On the existence of God

By Russel Pollit SJ
A prominent newspaper recently ran a column headlined: I was taught God exists. That is a lie – Here’s why. The writer asked if an all-powerful and all-loving God did exist, why are there natural disasters like the recent floods in KwaZulu Natal? This is a fair question, one which people of faith must be willing to interrogate. The Catholic position has always been one of faith and reason. Some people suggested he had no right to question belief. We must question what we believe and not be afraid – even Thomas, a disciple of Jesus, grappled with faith.  

After the piece was published there was a response from believers. Sadly, many reactions were emotional and defensive. This is understandable when someone is perceived to attack something or someone we hold dear. But this is also not helpful if we are to make a credible stance for God’s existence. The writer points to natural disasters and then gives several reasons why, from his own Catholic upbringing, he rejects God and takes an agnostic position. 

Some of the responses offered ‘proof’ for God. For example: the intricacies of creation and how there must, therefore, be a creator. 
What was interesting in the debate was that nobody dared suggest or ask the question what the human contribution was. For several decades scientists have warned that climate degradation, because of human activity, will bring about a change in weather patterns which will often be experienced as extremes. Heat waves, floods, capricious weather, are all a result of environmental degradation. Much of this damage is caused by consumerism and will, as always, weigh heavily on the poorest of the poor. How much responsibility must humanity take for natural disasters because we will not heed the clarion call of climatologists and scientists? 
We can also, which many did not, interrogate our own experience. We cannot convince others about God’s existence, but we can offer our own personal experience and that of millennia of human beings. Some of the greatest minds we have ever known stood firm in faith and argued belief is reasonable. 

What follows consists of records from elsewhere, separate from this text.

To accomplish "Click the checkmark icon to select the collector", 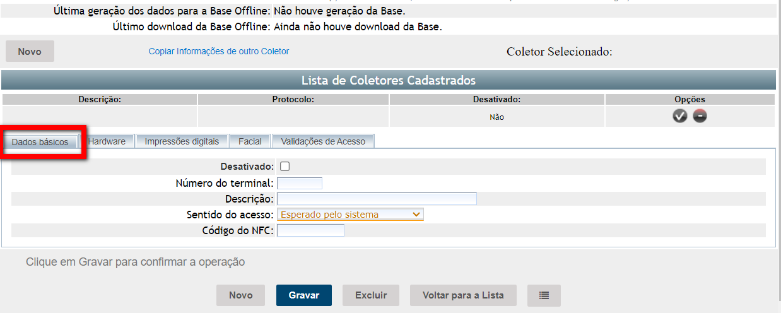I will 679,116.
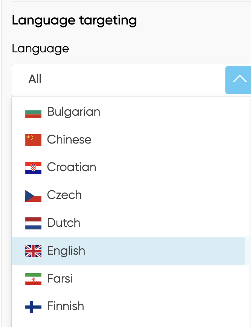Click the Czech flag icon
This screenshot has height=327, width=251.
coord(33,196)
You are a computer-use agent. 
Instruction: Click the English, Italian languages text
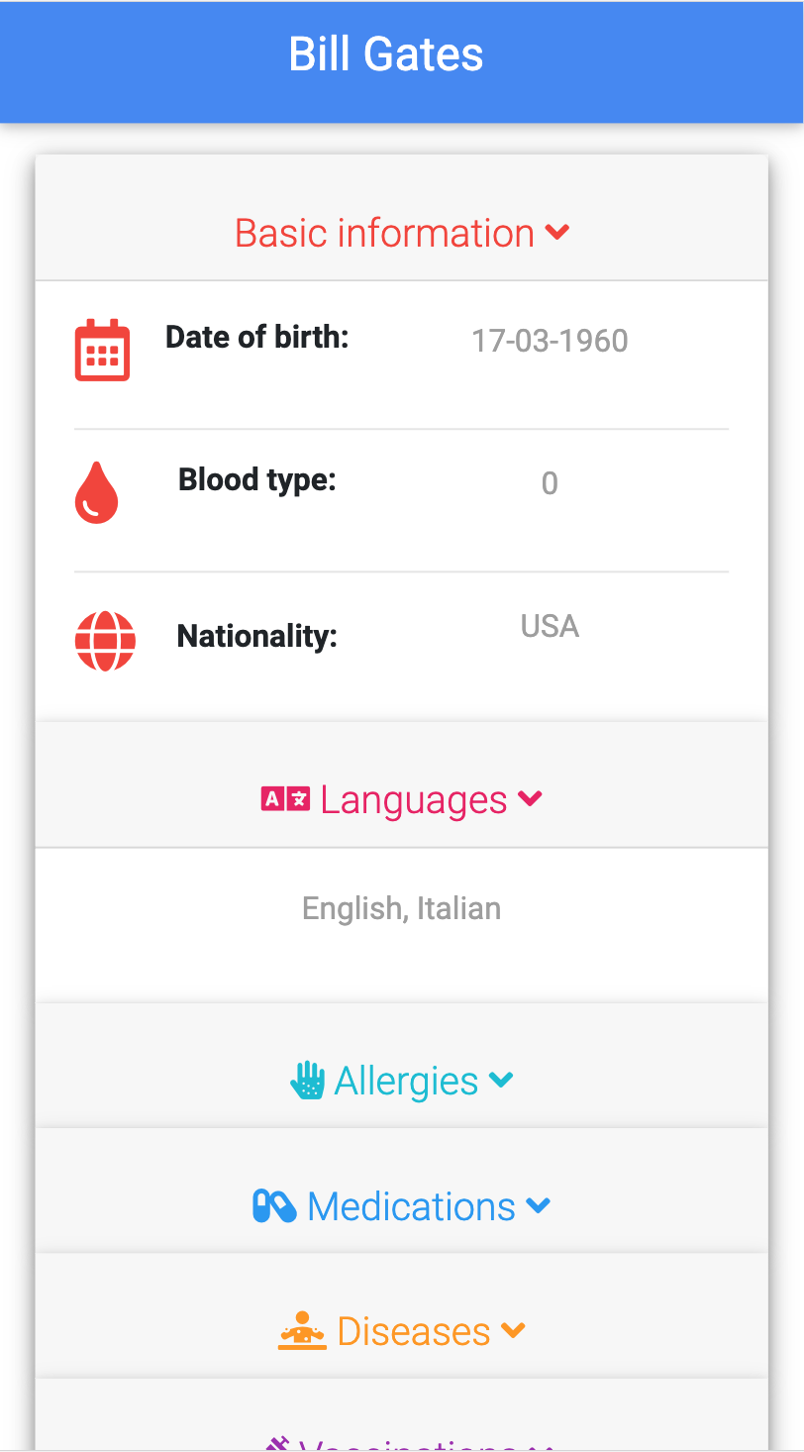[x=402, y=908]
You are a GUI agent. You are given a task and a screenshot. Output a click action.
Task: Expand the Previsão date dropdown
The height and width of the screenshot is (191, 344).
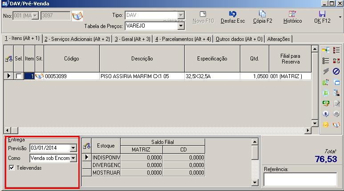coord(73,148)
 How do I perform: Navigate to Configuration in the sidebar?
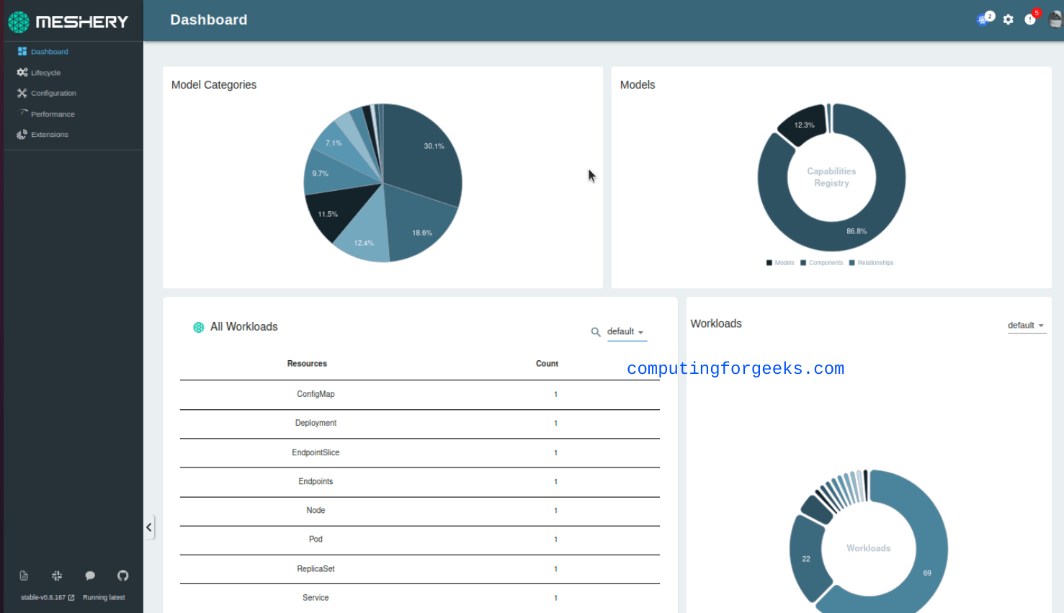pyautogui.click(x=53, y=92)
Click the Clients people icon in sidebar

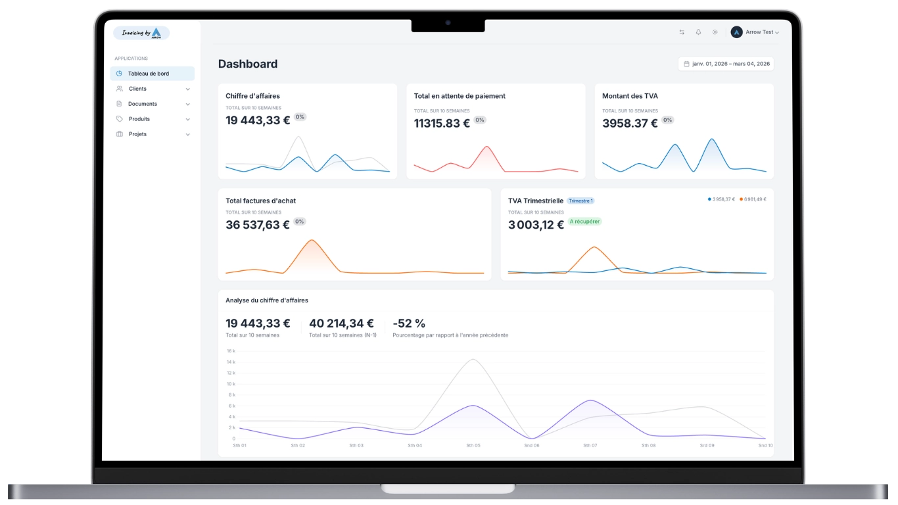(x=119, y=89)
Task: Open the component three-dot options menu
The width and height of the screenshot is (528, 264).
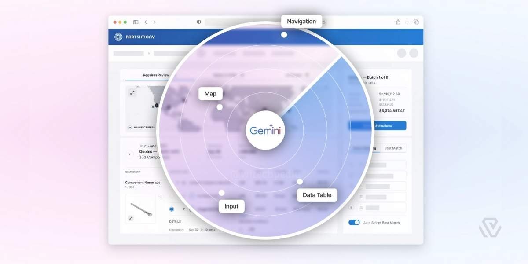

But there is another dimension to our thinking about the existence of God: the image (or picture) we have of God. We say God is all-powerful and all-knowing. We have often been presented with an image of a God who, at the snap of a finger can do whatever God wants. The way we choose to be Church also says something about the ‘powerful God’ we want to emulate. 

However, the Gospels reveal a vulnerable God, one who is taken into human hands and suffers. We meet, in Jesus, a God who spends a lot of time with the weak and the powerless. We want a powerful God, who is unaffected by the traumas of life because such a God makes us feel secure, perhaps even strong, and maybe even makes belief more reasonable. But what happens if we swap out the powerful image for the vulnerable image? We then meet a God who is not the cause of (or allows) tragedy but a God who is found in tragedy. A God who knows tragedy and can live with and accompany us in tragic spaces. 

Before we jump to defend God’s existence it might be helpful to first interrogate the kind of God we believe in. We might well find that the god we believe in and defend is not God. We might find the awkward questions about God help us get to know God.